[Dataset items]
■ ■ ■ ■

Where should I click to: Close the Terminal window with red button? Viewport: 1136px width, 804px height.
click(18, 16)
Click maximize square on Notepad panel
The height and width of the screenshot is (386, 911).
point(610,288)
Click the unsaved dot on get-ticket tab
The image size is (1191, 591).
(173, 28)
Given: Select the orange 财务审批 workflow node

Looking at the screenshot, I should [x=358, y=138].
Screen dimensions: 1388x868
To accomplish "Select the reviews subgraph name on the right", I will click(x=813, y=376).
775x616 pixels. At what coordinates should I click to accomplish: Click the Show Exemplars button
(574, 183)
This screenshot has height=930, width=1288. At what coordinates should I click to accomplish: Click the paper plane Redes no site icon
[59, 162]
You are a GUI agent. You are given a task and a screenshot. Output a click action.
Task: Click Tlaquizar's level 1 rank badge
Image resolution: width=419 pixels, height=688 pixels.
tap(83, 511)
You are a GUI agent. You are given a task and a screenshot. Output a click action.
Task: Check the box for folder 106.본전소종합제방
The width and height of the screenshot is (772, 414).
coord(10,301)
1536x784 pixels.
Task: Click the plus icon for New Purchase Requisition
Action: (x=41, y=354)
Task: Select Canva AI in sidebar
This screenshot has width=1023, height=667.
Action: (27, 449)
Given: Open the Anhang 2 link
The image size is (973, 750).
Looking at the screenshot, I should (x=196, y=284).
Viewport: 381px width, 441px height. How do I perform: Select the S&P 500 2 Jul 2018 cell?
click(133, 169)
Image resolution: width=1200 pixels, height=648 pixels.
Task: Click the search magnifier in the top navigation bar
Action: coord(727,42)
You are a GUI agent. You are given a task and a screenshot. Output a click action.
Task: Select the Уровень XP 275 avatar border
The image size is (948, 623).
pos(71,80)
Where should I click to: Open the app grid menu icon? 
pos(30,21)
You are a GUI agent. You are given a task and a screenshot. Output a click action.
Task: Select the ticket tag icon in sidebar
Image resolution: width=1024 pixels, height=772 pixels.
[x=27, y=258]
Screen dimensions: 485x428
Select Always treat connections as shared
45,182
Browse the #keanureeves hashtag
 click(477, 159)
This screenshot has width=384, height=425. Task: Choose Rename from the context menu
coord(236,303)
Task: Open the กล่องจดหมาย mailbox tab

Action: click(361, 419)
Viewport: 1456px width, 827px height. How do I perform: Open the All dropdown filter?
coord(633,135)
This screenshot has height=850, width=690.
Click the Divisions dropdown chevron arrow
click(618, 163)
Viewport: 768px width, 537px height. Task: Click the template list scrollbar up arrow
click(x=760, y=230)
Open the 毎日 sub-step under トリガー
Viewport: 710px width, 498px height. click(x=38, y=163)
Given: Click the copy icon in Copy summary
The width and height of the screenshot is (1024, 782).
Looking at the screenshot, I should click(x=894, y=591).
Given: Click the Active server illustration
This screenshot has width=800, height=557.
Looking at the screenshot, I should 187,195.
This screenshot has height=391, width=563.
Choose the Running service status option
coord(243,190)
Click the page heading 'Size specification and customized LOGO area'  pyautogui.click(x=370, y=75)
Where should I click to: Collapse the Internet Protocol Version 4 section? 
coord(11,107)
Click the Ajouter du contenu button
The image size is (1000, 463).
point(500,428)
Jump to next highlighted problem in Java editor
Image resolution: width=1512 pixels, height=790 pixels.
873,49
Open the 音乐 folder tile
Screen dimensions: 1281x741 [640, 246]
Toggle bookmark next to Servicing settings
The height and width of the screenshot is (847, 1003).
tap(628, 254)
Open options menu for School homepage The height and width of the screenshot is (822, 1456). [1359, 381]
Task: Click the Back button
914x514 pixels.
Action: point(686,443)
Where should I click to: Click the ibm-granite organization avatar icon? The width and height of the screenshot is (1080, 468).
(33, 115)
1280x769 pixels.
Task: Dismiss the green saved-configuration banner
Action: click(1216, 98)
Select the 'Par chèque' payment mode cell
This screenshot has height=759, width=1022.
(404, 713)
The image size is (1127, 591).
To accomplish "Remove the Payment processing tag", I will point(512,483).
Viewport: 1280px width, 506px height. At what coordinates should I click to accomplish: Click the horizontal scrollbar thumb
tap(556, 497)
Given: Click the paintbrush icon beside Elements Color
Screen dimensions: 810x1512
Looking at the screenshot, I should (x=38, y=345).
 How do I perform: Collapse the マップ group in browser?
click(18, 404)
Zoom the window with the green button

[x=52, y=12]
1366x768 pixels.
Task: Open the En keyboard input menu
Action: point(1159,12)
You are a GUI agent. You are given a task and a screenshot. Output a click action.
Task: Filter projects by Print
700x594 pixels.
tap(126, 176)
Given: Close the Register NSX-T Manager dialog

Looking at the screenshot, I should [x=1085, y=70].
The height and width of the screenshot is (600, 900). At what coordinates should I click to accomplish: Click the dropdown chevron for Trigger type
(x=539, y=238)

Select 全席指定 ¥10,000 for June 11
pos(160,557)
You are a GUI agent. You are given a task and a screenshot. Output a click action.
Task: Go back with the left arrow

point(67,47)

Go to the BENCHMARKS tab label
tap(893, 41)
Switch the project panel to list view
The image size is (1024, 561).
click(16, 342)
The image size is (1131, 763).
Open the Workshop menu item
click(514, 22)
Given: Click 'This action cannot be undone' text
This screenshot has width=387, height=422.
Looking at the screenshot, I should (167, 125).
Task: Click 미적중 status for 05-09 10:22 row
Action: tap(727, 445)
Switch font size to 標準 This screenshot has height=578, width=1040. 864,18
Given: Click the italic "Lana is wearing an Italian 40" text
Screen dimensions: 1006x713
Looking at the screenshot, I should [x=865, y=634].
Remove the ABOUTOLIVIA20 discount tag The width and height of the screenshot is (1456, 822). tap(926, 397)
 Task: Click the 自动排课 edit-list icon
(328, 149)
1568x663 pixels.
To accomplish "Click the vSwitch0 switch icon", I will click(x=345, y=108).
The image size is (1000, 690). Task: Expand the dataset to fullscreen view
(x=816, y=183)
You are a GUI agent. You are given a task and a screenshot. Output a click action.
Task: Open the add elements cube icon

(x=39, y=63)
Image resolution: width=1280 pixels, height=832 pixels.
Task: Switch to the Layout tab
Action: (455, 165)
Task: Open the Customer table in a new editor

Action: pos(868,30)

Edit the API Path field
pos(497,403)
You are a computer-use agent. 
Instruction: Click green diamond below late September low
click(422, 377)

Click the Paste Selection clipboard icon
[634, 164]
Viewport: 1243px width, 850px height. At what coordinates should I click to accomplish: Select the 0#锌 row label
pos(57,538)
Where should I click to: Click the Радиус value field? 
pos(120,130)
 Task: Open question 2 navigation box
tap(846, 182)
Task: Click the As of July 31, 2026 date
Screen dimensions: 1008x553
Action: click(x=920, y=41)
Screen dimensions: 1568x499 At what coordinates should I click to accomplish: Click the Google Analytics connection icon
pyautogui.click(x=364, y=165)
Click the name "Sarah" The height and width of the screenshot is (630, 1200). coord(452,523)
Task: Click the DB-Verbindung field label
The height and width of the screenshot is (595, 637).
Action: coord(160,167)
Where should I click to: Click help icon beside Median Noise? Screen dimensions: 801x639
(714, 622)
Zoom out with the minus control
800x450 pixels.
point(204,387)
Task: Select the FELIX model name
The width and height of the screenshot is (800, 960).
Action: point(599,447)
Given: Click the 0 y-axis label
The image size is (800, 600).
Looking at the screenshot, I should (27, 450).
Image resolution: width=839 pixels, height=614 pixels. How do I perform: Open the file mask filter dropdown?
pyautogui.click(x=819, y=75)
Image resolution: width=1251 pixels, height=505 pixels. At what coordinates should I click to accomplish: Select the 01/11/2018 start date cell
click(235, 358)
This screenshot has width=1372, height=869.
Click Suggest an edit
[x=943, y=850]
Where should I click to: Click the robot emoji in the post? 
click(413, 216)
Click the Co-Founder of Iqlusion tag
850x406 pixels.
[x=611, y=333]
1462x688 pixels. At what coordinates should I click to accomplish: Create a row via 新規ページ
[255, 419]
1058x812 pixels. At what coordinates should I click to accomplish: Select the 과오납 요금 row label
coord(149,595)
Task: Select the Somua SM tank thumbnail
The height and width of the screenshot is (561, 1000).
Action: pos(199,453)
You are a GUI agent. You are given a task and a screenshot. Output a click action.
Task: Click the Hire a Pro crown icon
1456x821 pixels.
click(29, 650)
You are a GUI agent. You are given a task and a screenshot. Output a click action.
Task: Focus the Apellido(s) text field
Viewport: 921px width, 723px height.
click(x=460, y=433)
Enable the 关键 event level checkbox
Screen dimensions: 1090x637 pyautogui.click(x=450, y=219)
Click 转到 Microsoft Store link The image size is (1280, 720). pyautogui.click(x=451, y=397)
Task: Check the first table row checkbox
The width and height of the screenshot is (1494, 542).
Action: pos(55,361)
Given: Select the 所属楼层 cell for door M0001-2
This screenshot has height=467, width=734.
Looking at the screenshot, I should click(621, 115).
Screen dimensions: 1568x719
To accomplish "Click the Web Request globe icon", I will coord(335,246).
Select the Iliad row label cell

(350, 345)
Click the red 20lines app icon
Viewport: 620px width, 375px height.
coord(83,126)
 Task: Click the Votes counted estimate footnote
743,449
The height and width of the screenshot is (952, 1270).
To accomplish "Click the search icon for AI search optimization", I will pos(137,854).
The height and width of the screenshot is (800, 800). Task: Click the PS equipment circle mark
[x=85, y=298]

■ ■ ■ ■

**Task details**
Please give again the lines above between the line holding "Click the page" and the line holding "Click the Ajouter du contenu button", inclusive, exactly as they are and with nothing added.

**Exercise output**
Click the page heading 'Size specification and customized LOGO area'  pyautogui.click(x=370, y=75)
Where should I click to: Collapse the Internet Protocol Version 4 section? 
coord(11,107)
Click the Ajouter du contenu button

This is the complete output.